BEGIN

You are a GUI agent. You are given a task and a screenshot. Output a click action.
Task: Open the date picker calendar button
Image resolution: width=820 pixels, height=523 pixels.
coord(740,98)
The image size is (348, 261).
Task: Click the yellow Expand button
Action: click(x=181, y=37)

END

# YOUR INSTRUCTIONS:
Begin with the line that contains "Image resolution: width=820" and end with the last line of the material above. Set down that range exactly.

# ANSWER TO THIS EXERCISE:
Image resolution: width=820 pixels, height=523 pixels.
coord(740,98)
The image size is (348, 261).
Task: Click the yellow Expand button
Action: click(x=181, y=37)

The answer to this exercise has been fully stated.